§ About this exercise:
Say how many lines in the entries contain "input", giving only the number.

··· Supplied entries

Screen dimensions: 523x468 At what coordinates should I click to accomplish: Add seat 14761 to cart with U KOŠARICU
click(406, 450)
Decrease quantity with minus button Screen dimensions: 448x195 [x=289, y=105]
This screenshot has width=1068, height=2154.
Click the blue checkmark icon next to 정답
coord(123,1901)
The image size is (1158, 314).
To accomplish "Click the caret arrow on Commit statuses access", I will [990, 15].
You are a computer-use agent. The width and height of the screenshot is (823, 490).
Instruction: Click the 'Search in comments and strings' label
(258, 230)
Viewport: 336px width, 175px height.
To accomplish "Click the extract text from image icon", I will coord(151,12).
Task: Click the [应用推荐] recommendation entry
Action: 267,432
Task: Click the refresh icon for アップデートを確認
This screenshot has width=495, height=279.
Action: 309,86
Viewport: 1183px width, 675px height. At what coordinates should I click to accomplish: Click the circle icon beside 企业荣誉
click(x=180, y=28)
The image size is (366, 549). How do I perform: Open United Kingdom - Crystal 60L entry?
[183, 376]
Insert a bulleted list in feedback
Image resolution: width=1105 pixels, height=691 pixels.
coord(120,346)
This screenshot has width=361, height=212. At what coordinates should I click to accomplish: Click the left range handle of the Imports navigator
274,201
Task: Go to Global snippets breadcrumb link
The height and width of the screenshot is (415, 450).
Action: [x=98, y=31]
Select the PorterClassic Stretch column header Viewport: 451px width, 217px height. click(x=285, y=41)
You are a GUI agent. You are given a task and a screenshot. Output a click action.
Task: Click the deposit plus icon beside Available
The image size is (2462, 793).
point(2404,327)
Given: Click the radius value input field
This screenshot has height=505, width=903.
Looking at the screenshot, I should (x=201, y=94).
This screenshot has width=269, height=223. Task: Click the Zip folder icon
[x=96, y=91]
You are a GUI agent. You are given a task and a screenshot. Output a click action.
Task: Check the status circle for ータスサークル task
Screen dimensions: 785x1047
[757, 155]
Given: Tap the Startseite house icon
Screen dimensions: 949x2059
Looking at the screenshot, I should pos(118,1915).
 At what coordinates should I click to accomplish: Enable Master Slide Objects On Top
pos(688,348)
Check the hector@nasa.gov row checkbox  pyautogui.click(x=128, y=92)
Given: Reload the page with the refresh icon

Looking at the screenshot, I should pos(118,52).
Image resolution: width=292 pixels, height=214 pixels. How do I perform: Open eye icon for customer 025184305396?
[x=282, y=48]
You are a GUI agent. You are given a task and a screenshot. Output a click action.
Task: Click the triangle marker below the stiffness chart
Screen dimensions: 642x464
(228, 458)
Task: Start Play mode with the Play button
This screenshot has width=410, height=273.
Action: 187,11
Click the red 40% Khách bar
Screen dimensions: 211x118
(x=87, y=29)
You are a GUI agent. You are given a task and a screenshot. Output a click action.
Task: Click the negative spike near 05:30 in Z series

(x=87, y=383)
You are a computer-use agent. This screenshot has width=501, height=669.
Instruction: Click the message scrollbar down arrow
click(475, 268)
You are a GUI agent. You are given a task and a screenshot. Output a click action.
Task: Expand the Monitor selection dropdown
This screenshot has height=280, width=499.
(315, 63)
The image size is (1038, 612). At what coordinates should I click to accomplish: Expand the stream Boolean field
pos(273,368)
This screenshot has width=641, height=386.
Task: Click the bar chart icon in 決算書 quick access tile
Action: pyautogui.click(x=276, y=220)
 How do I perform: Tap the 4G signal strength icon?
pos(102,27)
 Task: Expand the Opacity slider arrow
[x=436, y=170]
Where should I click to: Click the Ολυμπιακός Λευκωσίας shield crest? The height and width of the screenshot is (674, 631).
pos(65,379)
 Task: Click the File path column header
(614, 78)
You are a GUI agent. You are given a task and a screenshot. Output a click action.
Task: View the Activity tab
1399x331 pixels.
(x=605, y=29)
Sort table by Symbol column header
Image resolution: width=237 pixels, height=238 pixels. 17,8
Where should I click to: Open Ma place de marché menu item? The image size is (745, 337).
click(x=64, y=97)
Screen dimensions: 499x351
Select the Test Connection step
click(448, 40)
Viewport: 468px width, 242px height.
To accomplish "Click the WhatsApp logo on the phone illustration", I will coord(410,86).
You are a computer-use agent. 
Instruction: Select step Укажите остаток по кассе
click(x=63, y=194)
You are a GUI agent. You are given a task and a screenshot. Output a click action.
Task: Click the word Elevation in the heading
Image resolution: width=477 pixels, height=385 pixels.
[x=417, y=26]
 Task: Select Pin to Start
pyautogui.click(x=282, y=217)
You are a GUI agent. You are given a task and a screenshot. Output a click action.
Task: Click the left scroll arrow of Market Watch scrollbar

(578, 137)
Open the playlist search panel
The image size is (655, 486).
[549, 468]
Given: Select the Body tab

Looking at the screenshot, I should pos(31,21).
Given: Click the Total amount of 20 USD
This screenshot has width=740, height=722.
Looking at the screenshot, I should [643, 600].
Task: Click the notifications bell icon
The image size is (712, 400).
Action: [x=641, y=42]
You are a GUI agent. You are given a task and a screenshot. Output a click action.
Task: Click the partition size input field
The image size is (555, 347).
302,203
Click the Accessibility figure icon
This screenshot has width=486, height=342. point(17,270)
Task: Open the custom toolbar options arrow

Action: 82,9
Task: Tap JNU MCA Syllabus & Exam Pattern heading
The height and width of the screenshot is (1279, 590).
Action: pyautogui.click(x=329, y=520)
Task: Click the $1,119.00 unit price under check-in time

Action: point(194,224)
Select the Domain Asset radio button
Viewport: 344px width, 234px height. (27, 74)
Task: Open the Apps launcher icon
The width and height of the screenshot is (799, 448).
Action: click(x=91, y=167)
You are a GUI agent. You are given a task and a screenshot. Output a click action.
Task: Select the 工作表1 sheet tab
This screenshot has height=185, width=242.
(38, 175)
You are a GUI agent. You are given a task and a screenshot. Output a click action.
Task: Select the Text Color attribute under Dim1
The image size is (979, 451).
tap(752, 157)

······

§ Written response:
2